Stockcharts has fixed the silver chart now to show intra-day price data, so the candle chart can be shown again. Thank You Stockcharts! Silver has established resistance at 41 while painting a hammer candle on the chart. Support is near the end of the “handle” of the hammer candle at 38.50. The swing low is at 38 and this needs to hold in order to maintain the current uptrend. The 18 and 45 day mAs are climbing and need to both get above the 100 day MA to achieve the most bullish stance, with all moving averages below price in order of shortest to longest duration. RSI is correcting lower after just missing the over-bought level of 70. Stochastic remains embedded above 80 and indicates pullbacks should be considered buying opportunities.
PSLV, the 100% allocated bullion fund, should be held by investors in physical rather than SLV. The gap around 18.50 was filled on a big red candle down and in the the process the premium to Net Asset Value dropped to 18.59%. Price closed right at support 0f 18.03. Another gap on the chart is present at the 17.20 area and lies just above the the next layer of support being provided by a swing high and the 100 day MA. the swing low just below the current daily low looks vulnerable and if it is taken out the chart goes to neutral and loses the uptrend. Stochastic is embedded above 80.
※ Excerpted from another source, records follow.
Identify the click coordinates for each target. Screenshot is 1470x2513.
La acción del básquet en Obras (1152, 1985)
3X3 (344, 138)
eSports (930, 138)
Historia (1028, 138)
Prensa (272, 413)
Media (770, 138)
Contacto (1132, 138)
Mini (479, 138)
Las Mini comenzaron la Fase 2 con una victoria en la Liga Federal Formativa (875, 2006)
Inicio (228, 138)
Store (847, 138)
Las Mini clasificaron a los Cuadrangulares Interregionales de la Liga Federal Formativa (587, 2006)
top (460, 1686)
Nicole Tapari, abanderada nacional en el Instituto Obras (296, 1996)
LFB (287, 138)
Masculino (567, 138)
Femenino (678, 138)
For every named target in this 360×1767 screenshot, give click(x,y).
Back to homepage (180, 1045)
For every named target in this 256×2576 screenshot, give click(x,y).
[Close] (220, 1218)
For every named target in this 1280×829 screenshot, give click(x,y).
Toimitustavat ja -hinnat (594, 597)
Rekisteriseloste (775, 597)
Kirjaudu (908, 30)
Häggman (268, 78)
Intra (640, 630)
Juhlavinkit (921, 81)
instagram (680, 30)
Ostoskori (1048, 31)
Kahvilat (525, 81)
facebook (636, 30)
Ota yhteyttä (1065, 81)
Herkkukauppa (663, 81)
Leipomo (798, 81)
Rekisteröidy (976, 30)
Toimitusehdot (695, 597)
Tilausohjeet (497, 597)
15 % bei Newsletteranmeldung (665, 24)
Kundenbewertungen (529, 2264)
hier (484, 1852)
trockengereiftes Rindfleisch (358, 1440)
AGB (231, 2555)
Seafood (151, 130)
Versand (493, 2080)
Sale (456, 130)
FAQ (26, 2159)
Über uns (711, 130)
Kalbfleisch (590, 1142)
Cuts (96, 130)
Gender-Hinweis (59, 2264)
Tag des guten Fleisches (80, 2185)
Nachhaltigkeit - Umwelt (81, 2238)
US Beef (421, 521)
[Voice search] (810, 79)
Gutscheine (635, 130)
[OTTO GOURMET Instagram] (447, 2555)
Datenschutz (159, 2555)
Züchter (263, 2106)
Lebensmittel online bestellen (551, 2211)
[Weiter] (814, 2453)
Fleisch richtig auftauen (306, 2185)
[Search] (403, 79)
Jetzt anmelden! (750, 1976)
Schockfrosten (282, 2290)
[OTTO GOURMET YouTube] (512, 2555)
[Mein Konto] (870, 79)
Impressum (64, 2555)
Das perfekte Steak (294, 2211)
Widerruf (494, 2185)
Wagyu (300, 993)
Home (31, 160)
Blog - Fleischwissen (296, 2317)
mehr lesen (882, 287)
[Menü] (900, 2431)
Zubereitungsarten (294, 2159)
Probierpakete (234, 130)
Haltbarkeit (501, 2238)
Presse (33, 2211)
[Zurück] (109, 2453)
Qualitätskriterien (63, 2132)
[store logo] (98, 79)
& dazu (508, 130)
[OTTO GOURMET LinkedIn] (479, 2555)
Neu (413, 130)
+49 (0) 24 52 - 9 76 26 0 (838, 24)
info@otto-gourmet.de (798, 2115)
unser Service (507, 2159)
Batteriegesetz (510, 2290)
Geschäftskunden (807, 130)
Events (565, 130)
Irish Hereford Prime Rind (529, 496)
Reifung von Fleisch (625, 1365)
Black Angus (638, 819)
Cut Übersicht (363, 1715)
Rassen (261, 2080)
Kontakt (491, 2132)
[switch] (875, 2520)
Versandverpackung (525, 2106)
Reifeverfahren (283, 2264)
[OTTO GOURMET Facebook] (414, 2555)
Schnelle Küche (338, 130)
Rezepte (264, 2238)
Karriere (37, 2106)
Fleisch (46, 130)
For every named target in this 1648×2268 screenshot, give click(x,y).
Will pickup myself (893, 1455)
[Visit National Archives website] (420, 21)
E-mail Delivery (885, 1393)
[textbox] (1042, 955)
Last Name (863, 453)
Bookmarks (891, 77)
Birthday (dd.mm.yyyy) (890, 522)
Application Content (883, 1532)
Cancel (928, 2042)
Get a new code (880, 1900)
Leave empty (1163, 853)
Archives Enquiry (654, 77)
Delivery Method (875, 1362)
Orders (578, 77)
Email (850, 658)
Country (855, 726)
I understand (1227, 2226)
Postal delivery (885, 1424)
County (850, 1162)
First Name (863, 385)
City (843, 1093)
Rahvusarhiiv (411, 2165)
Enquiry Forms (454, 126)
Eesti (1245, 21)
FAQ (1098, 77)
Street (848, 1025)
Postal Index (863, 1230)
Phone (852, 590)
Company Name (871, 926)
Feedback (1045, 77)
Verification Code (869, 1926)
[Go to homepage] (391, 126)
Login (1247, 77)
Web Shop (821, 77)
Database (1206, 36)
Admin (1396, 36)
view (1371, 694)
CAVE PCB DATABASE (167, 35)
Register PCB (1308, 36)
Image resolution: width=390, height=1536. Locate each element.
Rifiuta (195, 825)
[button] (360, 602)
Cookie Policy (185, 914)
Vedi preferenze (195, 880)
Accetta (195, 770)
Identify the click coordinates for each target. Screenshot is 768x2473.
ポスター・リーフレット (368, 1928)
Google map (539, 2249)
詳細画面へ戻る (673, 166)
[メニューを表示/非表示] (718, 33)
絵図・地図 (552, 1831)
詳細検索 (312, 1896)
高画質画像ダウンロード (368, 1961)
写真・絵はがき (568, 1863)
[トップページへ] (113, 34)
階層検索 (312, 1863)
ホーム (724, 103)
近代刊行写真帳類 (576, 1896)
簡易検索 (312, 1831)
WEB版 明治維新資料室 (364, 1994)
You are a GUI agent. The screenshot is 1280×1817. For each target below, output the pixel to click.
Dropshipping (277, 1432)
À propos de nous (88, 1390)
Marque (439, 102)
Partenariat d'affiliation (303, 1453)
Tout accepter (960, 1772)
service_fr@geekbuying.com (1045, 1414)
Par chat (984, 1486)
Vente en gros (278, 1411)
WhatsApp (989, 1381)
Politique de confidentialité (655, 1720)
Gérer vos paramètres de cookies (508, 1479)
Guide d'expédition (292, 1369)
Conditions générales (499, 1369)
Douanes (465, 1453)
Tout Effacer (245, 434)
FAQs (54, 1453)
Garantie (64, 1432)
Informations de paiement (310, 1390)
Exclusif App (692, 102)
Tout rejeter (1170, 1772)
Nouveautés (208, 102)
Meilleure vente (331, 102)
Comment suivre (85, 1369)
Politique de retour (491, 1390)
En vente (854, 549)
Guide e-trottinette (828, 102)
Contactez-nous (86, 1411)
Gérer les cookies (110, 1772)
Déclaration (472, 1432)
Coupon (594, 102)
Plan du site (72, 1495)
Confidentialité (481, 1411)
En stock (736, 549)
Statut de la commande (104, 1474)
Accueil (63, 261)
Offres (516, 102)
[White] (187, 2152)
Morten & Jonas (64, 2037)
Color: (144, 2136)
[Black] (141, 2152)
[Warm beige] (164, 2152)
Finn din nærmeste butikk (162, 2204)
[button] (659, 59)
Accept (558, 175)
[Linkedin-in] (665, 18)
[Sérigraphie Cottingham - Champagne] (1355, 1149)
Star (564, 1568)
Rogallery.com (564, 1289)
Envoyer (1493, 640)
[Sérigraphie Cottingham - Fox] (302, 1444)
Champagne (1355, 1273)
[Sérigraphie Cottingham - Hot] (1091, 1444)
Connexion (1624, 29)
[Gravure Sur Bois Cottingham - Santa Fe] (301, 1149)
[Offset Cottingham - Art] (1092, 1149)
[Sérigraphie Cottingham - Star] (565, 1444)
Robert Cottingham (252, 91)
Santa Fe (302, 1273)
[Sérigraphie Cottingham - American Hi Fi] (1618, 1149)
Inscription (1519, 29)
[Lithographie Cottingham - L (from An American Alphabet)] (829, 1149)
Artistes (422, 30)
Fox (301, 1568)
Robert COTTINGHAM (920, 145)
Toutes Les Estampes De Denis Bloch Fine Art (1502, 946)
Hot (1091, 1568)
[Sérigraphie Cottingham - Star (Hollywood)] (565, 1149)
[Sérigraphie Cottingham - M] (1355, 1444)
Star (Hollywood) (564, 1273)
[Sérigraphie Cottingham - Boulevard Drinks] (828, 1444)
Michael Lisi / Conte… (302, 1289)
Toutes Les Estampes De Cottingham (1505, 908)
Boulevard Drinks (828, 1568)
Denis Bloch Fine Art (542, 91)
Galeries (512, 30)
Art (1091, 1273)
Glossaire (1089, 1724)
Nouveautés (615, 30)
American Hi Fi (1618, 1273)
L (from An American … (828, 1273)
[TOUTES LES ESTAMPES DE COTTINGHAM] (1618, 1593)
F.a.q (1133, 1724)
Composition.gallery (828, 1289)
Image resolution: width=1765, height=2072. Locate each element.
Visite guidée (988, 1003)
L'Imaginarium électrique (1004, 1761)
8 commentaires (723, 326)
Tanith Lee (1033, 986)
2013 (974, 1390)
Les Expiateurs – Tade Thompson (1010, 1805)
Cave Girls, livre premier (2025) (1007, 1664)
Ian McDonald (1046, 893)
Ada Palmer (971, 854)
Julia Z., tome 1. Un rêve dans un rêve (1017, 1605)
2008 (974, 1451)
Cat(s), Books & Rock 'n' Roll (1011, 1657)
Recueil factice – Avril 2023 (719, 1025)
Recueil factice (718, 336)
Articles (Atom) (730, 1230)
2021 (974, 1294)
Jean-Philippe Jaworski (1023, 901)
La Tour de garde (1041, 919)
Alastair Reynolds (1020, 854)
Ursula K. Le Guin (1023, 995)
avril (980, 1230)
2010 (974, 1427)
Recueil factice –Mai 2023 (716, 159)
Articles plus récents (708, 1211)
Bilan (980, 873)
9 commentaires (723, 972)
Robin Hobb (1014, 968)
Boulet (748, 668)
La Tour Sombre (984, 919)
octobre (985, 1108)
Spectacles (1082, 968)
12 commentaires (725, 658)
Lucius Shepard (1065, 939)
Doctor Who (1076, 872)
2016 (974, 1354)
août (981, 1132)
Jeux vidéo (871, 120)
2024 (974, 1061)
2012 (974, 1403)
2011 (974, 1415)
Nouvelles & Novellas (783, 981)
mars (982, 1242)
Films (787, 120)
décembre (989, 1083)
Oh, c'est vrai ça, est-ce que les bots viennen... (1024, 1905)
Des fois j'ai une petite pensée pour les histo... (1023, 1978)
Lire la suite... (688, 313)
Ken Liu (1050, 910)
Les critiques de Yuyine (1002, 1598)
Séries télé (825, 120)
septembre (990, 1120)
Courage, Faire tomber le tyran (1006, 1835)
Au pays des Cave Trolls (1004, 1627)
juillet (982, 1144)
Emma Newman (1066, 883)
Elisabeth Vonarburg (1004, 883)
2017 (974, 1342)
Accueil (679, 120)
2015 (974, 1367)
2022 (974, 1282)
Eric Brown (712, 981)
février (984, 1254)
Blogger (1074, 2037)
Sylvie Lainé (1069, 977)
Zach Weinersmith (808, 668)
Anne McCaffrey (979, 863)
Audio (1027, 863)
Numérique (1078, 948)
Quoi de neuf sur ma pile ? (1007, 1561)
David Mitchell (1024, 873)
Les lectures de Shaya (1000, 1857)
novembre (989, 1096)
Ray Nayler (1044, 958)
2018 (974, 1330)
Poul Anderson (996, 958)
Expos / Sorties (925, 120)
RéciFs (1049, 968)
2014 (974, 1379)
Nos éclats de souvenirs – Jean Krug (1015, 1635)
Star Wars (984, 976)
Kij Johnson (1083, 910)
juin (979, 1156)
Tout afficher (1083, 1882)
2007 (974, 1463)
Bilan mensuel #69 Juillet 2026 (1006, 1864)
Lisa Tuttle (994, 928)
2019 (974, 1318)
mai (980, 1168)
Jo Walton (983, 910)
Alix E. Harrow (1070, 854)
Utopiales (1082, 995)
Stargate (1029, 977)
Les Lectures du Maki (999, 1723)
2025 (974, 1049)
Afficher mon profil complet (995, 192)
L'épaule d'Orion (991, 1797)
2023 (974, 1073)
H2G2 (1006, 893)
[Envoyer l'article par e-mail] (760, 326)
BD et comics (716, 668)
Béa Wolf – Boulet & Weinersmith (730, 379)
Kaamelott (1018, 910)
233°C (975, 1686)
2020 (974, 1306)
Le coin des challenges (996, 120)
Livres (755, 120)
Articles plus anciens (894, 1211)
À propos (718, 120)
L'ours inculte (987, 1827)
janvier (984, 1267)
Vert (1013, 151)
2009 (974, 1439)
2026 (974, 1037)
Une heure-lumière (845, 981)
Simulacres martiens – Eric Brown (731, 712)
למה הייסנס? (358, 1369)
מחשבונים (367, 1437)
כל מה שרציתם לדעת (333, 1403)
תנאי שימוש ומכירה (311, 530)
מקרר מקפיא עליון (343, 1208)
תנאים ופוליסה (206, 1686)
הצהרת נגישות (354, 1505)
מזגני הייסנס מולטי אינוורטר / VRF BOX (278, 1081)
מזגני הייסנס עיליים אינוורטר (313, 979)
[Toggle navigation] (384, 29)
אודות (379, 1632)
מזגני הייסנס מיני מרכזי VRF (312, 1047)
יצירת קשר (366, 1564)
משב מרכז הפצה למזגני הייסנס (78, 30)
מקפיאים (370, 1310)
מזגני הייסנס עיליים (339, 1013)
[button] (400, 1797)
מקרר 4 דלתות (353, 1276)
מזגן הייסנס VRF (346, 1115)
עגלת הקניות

For the traders, SLV closed down hard and filled the gap at between 38 and 39. I bought some Jan 12 40 Calls and filled at 3.60. Kind of a ballsy move with the gap at 36 remaining open and begging to be filled. My thinking is that RSI came off real well with stochastic still in an embedded state above 80. This could be a brief pullback back into the Bollinger band and nothing more. Conversely, if the current swing low is taken out the chart loses the uptrend and and stochastic will likely threaten to cross the 80 level and lose embedded status. If it does, the initial price target will be the nearest moving average , in this case the 100 day MA. It lies just above the gap where their is additional support from a swing high. The plan is to buy another round of calls in gap with the belief that the blue trend line holds. Spectacular news the the world’s financial crisis is over for a day or two could really push us back into the congestion zone between 32 and 38.